Extracted entries >>
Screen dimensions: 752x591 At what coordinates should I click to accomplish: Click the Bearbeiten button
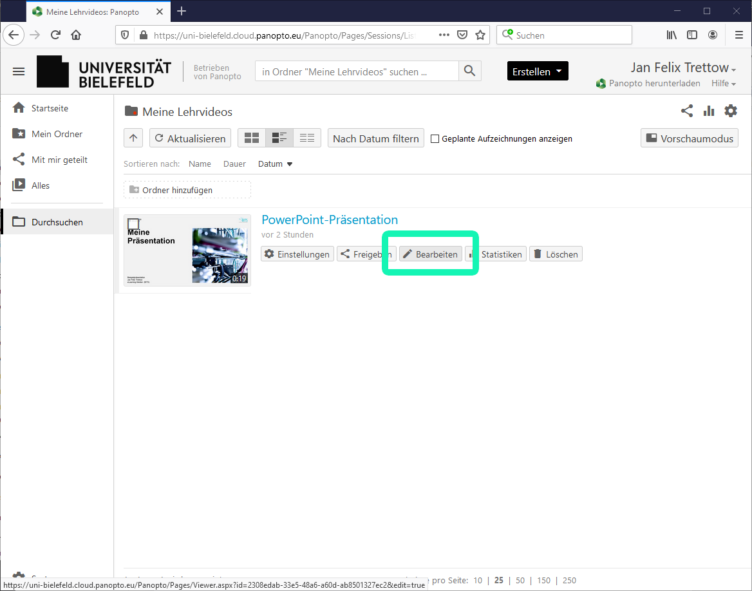pyautogui.click(x=430, y=254)
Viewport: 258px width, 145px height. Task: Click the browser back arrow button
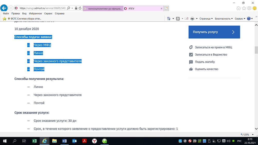coord(4,8)
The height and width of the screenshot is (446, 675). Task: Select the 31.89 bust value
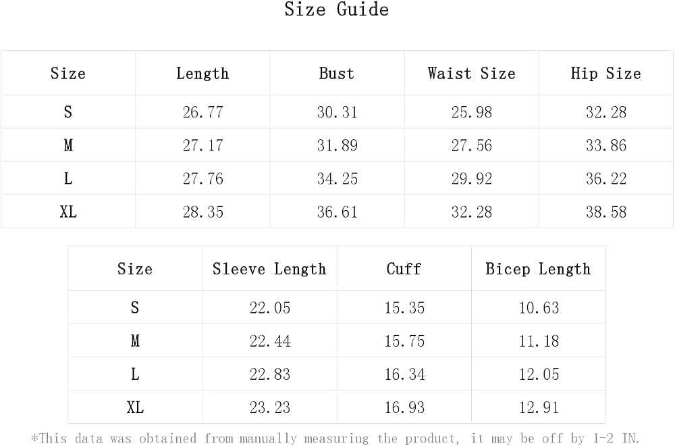tap(337, 145)
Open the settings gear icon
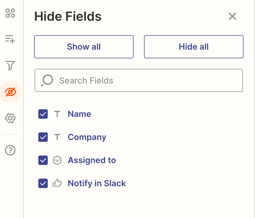 coord(10,118)
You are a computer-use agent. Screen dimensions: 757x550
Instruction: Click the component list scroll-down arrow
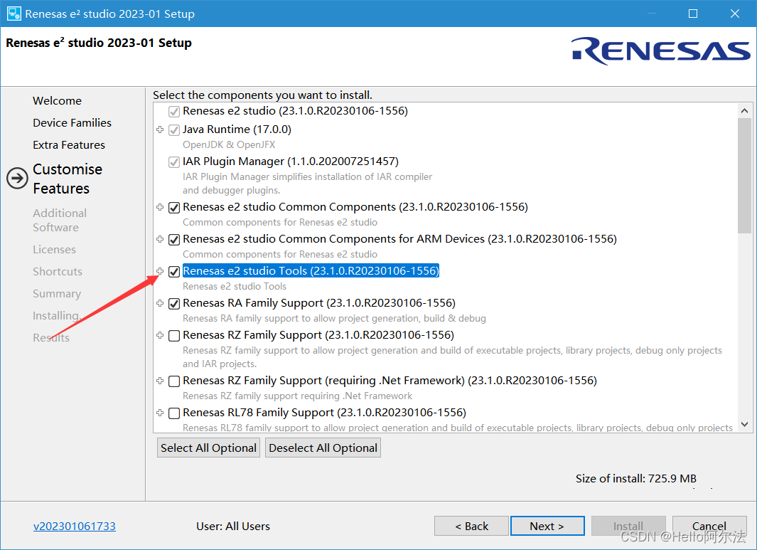pos(745,425)
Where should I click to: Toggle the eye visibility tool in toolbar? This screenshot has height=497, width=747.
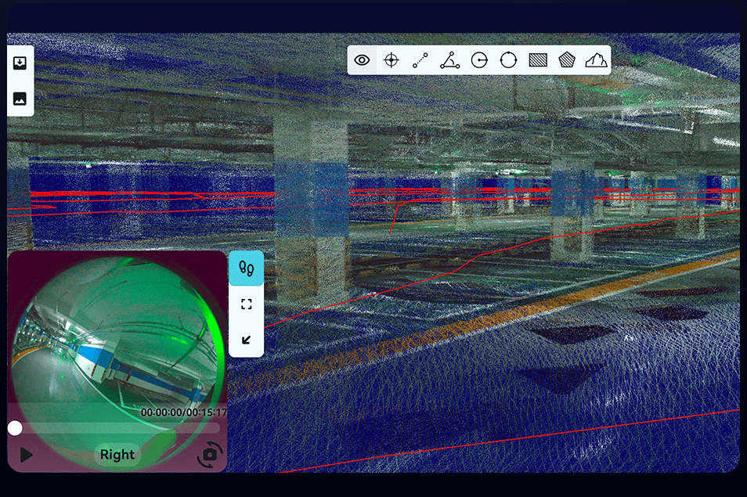pyautogui.click(x=362, y=60)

The task >> Everything above except the pictures must be restated exactly.

Response area >>
Screen dimensions: 752x591 At what coordinates should I click to accomplish: Click the Bearbeiten button
pyautogui.click(x=430, y=254)
Viewport: 258px width, 145px height. Task: Click the browser back arrow button
coord(4,8)
The height and width of the screenshot is (446, 675). Task: Select the 31.89 bust value
tap(337, 145)
Open the settings gear icon
 coord(10,118)
You are a computer-use agent. Screen dimensions: 757x550
Instruction: Click the component list scroll-down arrow
pos(745,425)
Where should I click to: Toggle the eye visibility tool in toolbar? This screenshot has height=497, width=747.
pyautogui.click(x=362, y=60)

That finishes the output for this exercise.